Das Unternehmen prägt seit jeher ein christliches Menschenbild. Ergänzend sei gesagt, dass mein Vater einen eisenverarbeitenden Betrieb hatte und ich mit meiner Ausbildung als Sozialarbeiterin – oder was ich viel lieber sage: Fürsorgerin – wollte Industriebetriebe menschlicher machen. Deswegen habe ich auch die Vereinbarkeit von Beruf und Familie bei Underberg mit initiiert.
Inwieweit kann die Perspektive von Frauen die strategische Ausrichtung eines Unternehmens beeinflussen?
Frauen haben einen anderen Zugang. Natürlich müssen Zahlen und Fakten auf den Tisch kommen, aber Frauen gucken oft mehr auf das Zwischenmenschliche. Das fehlt mir in manchen Betrieben. Es ist ein Vorteil für das ganze soziale Leben, wenn Teams entstehen. Wichtig ist der Mix, damit kreativ etwas rauskommt. Ich bin nie Feministin gewesen, sondern ich sehe den Wert, den Frauen einbringen, als positiv. Für mich ist der Mensch das Wichtigste. Wir müssen das Verbindende fördern und nicht das Trennende. Wir müssen anerkennen, was unser Beitrag für die Allgemeinheit sein kann.
Dennoch sitzen in den Führungsetagen der meisten Unternehmen hauptsächlich Männer. Muss sich etwas ändern, dass Frauen noch mehr in Spitzenpositionen kommen?
Bei uns betrug der Frauenanteil in Vorstand und Aufsichtsrat zuletzt 30 Prozent und in den Management-Ebenen II und III sollen es bis 2028 rund ein Drittel sein. Da ist noch Gestaltungsraum. Deshalb habe ich früh gesagt: Bei gleicher Qualifikation bevorzugen wir erstmal die Frauen. Denn da gibt es ein Gap, und das wollen wir füllen. Andererseits kann ich nicht erwarten, dass im Kosmetikkonzern nur Männer sind oder in der Stahlindustrie nur Frauen. Dazu gehört ein Gespür, was dem Unternehmen zuträglich ist. Da bin ich nicht für Diktate aus der Politik.
Wie unterstützt Underberg die berufliche Entwicklung von Frauen?

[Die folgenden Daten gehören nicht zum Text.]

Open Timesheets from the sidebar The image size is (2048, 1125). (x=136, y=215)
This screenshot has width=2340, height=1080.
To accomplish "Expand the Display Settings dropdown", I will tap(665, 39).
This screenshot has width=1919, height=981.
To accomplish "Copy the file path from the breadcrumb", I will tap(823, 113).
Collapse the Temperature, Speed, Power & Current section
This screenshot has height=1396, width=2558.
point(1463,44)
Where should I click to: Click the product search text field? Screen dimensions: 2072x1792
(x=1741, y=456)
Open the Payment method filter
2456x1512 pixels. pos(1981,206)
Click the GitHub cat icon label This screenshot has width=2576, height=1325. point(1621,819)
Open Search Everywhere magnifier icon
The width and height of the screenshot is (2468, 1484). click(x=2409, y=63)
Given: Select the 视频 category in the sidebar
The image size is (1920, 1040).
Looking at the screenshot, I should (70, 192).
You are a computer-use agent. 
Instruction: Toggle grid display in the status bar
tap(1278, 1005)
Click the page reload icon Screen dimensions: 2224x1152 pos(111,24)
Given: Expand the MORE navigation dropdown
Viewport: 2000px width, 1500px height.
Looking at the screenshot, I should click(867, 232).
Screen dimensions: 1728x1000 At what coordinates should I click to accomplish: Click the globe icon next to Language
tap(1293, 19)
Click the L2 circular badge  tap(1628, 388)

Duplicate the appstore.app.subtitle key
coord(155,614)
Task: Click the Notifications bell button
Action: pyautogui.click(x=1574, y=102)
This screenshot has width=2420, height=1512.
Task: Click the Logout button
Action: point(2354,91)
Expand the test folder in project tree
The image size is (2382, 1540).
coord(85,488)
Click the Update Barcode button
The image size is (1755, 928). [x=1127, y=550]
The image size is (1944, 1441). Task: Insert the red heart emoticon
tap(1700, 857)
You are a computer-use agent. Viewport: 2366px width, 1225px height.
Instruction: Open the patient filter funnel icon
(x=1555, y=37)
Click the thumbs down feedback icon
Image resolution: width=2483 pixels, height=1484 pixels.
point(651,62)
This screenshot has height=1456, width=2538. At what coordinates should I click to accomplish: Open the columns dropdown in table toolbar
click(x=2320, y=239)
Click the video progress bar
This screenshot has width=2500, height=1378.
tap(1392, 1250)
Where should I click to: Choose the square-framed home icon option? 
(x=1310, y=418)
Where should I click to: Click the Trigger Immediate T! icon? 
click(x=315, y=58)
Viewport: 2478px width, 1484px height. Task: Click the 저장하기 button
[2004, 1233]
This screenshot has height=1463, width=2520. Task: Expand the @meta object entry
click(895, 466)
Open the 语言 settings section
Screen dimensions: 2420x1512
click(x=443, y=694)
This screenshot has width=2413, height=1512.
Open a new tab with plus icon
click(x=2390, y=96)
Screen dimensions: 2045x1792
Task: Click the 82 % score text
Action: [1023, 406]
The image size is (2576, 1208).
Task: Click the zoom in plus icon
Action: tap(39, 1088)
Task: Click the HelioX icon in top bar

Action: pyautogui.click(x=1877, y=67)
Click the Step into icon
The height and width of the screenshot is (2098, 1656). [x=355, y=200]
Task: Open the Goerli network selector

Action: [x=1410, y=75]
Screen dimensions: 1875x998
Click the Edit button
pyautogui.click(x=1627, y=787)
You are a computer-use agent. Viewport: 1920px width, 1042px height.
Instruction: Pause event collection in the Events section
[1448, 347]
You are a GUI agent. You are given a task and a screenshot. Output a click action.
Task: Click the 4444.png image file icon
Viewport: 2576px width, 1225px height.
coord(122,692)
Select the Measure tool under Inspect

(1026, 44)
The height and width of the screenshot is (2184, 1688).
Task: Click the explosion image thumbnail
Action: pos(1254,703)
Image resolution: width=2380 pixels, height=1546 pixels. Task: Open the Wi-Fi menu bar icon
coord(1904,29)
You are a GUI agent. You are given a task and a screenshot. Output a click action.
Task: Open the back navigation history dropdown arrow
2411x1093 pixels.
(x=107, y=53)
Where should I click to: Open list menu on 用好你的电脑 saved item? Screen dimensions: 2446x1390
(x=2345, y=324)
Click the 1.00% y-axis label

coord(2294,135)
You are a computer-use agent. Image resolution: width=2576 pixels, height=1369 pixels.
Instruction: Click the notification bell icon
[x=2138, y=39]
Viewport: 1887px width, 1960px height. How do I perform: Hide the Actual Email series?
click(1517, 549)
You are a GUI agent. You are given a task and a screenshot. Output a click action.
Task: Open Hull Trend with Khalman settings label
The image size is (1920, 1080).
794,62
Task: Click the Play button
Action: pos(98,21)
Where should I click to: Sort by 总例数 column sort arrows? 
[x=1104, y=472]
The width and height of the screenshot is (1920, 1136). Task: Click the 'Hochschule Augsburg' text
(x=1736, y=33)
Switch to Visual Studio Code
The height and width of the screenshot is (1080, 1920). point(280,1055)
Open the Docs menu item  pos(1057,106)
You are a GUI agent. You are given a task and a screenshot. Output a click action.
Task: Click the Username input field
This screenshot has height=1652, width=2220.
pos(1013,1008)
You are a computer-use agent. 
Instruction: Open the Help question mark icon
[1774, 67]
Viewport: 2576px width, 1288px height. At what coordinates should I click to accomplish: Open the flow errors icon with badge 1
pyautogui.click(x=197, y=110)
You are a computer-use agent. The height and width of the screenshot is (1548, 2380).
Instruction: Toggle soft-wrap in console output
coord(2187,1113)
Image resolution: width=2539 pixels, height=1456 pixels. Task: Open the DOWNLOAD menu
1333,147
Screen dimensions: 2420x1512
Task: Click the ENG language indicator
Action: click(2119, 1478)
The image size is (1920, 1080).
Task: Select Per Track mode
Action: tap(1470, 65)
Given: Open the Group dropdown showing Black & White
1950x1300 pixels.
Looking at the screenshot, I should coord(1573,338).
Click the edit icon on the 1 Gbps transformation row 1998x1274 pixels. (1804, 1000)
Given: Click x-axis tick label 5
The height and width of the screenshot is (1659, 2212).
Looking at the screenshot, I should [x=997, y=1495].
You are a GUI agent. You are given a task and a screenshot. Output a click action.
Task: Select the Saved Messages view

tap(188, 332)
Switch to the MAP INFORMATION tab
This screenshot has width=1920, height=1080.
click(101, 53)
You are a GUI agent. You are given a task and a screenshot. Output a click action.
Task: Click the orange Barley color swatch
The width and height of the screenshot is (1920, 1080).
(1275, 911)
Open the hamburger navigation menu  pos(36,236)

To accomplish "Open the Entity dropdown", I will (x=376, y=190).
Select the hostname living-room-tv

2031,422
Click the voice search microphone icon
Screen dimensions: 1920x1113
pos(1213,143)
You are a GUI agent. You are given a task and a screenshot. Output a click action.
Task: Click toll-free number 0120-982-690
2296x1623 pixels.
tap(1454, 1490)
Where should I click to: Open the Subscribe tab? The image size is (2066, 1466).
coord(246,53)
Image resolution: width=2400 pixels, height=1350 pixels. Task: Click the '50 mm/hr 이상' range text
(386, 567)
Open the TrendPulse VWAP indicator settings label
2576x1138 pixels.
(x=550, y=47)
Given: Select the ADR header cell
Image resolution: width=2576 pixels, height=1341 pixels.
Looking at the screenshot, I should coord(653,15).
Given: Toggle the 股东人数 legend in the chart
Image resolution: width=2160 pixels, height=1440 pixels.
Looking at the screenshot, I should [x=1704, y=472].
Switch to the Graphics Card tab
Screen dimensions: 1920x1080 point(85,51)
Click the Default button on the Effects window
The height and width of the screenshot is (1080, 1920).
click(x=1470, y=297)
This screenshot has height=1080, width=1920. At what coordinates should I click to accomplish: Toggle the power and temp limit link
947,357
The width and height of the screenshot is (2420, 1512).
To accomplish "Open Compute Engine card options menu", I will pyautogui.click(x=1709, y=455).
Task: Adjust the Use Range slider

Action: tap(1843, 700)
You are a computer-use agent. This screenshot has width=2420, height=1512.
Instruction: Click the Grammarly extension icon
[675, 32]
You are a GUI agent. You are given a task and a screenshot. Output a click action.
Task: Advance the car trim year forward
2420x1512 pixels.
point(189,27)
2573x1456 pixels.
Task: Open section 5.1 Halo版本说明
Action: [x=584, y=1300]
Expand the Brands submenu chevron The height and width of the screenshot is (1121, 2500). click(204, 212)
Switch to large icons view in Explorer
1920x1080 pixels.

Wir fördern Weiterbildung, nicht nur von Frauen. Ich säße mit 84 nicht da, wo ich bin, wenn ich mich nie weiterbilden würde. Das kann ich den jungen Leuten nicht genug sagen. Wir müssen auch in Sachen Künstliche Intelligenz aufpassen. Wenn wir uns darin jetzt nicht bilden, dann können wir die neuen Herausforderungen nicht bestehen. Wir müssen kritisch konstruktiv denken. Für mich ist Kritik erstmal wertfrei: Was kommt da auf uns zu, was müssen wir gestalten? Wo ist meine Verantwortung, mein Beitrag?
Underberg ist ein Unternehmen, das in Rheinberg gegründet wurde und immer noch dort ansässig ist. Spielen die Wurzeln in der Region eine besondere Rolle für Sie?
Absolut. Wir sind „Niederrheinländer“. Ich war mit Freude für EUREGIO sechs Jahre lang als Ambassadeur unterwegs und habe mich bemüht, Netzwerke mit den Niederlanden zu bilden. Wir profitieren von dem gemischten Raum von Industrie und Landwirtschaft. Ich bin in der Großstadt groß geworden und habe in einem Dorf gelebt, kenne also beides. Die Bindungen auf dem Land sind oft stärker, das möchte ich auch Städtern zeigen. Um diese Bindung zu vermitteln und auch in den Betrieb zu bringen, laden wir immer alle neuen Mitarbeiter zu einem gemeinsamen Frühstück ein, um sie persönlich kennenzulernen. Mehr über Hobbys und Familienleben und nicht nur über den Beruf. Oft ergeben sich Parallelen oder Möglichkeiten, Menschen miteinander zu verknüpfen oder Ortsfremde in die Gegend zu integrieren.

Sie sind zwar nicht mehr im Aufsichtsrat, aber gibt es Visionen, die Sie für die nächsten Jahre haben?
Zunächst mal bin ich dankbar dafür, wie meine Tochter und mein Enkel das Unternehmen führen. Wir haben ein sehr herzliches Verhältnis, ich arbeite ja schon seit Jahrzehnten mit meiner Tochter zusammen. Die Grundwerte müssen da sein und müssen sich in nachfolgenden Generationen neu ausrichten. Sie müssen entsprechende Entscheidungen treffen vor ihrem Gewissen und vor ihren Generationen. Ich wünsche ihnen, dass Sie da immer eine glückliche Hand haben und die richtigen Menschen, die das mit Ihnen durchziehen.